I have data from a field survey. The objective of the study is to relate number of seedling (respond variable, count data), flood duration (exploratory variable, categorical variable with 3 levels) and percent canopy coverage (exploratory variable, quantitative).
In each flooding duration, I have data from five 25x25 meter plots. The plots were randomly placed throughout study site, so I do not think they are dependent. Within each plot I used three 2x2 meter subplots nested within the bigger plot, and number of seedlings were count from these subplots. Total number of observations is 45; 3 flood levels x 5 plots x 3 subplots.The data looks like this.
I am new to mixed effect model, and from my understanding the subplots nested within plots. I would like to do this using lmer as follows.
Model <- lmer(seedling ~ flood duration * canopy + (1|plot/subplots), data = mydata)
I am not sure about the
(1|plot/subplots) term. Is the term correct?

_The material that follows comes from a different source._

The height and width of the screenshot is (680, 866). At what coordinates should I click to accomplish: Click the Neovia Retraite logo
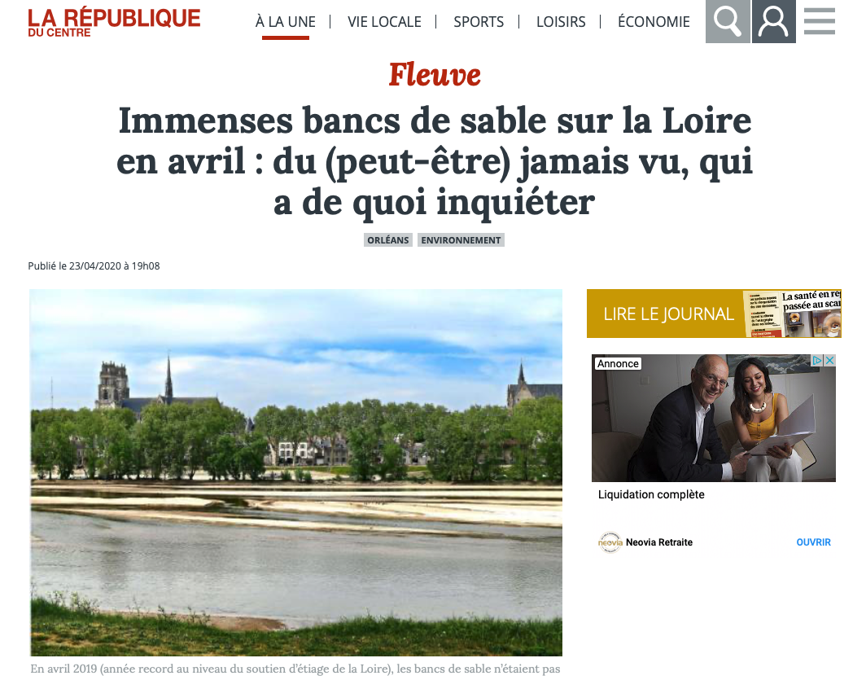610,542

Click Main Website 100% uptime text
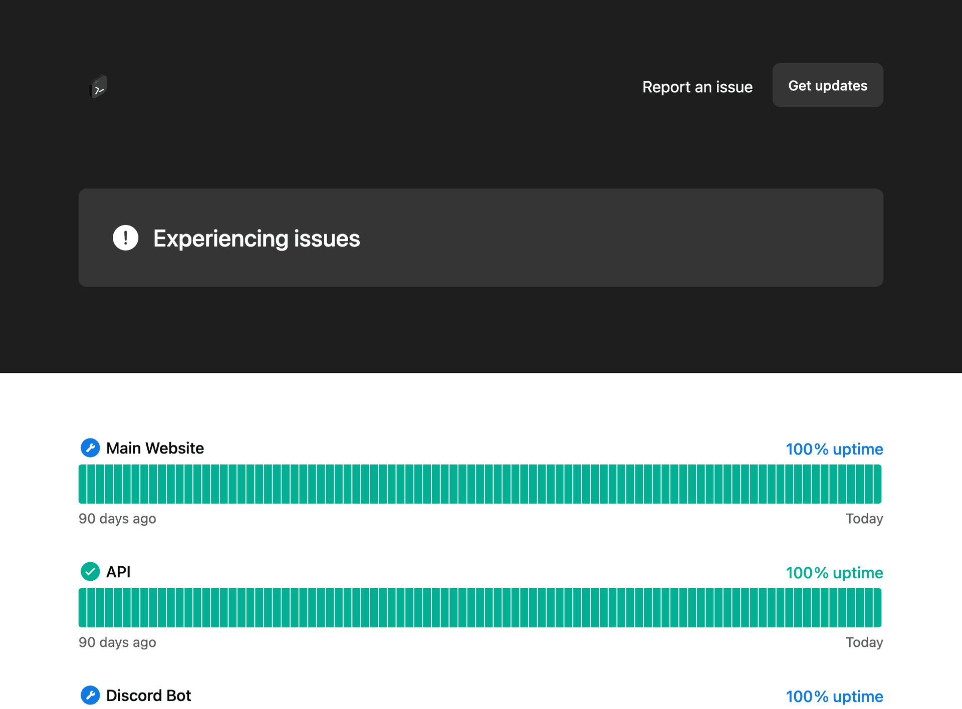[834, 449]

Just a bit about syntax, as @Dimitris Rizopoulos mentioned that because in mydata, the sub-plots index numbers are not the same within each plot (in my case subplots 1-1, 1-2, and 1-3 are within plot 1 only), I could use glmer (seedling ~ flood duration * canopy + (1 | plot) + (1 | subplots), data = mydata, family = poisson()). From my understanding that I might be wrong the “(1 | plot) + (1 | subplots)” is a way to tell R that these are crossed random effect. However, because my sub-plots index numbers are not the same within each plot, R will know that these are nested effect, and this syntax will give the same result as glmer (seedling ~ flood duration * canopy + (1 | plot/subplots), data = mydata, family = poisson()). Is this understanding correct?